The core concept behind Tessl is something called agent skills. The pitch is that instead of vibe-prompting your AI agent and hoping for the best, you define explicit, testable skills that shape how it behaves. Think of it less like a prompt library and more like a package manager for agent cognition, which is either a very cool abstraction or a marketing layer on top of structured prompting depending on your level of cynicism.

The product lets developers submit skills to a public registry (no signup required, which is a genuinely smart friction-reduction move), evaluate how well those skills perform, and optimize them before baking them into a workflow. The public registry angle is important. It’s the same instinct that made npm and PyPI so sticky: make sharing the default, and let the community do the curation work over time.

From what I can piece together, the skills themselves are composable and installable via a CLI-style interface. There’s a tessl install command pattern visible in their own published skill pages. So the developer experience is intentionally familiar. If you’ve used any package manager in the last decade, the mental model transfers.

It got solid traction on launch day, which makes sense given the founder’s profile.

Guy Podjarny previously founded Snyk, which is now worth several billion dollars and basically taught a generation of developers to treat security as a first-class engineering concern rather than something you bolt on at the end. According to Crunchbase, he’s CEO at Tessl. According to a LinkedIn post from Armon Dadgar (HashiCorp co-founder), Tessl raised $125 million. That’s a real number for a company still in early product motion, and it signals that serious people believe this category is real.

The comparison to how Claude handles persistent memory and context is worth making here. A lot of the agent reliability problem is fundamentally about context management. Tessl seems to be attacking it from the definition side rather than the memory side, which is a different and potentially more durable approach.

The Verdict

I want this to work.
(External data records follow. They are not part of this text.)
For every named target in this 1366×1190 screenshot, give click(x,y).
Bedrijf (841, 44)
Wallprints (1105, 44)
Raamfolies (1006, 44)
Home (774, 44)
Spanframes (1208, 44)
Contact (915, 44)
The problem it’s pointing at is real and under-addressed, and the abstraction of a skills registry is the kind of thing that, if it gets adoption, could become genuinely load-bearing infrastructure for how teams work with agents.

But I have questions.

The public registry only matters if people actually publish good skills, and good skills only get published if the evaluation framework is rigorous enough that developers trust the signal. That’s a hard cold-start problem, and $125 million buys you runway but not community.

I’d also want to know how opinionated the skill schema is. If it’s too loose, you end up with a chaotic grab-bag that nobody can trust. Too rigid and adoption stalls because every team’s codebase has different needs. Getting that balance right is genuinely hard product work, the kind that doesn’t show up in a launch announcement.

At 30 days, the number I’d watch is return usage, not installs. At 60 days, whether any meaningful open-source projects adopt it as a standard. At 90 days, whether enterprise teams are treating the registry as something they actually depend on.

Guy built Snyk into a category. He might do it again. But the skills registry has to become the place developers actually go, not just the place they visit once.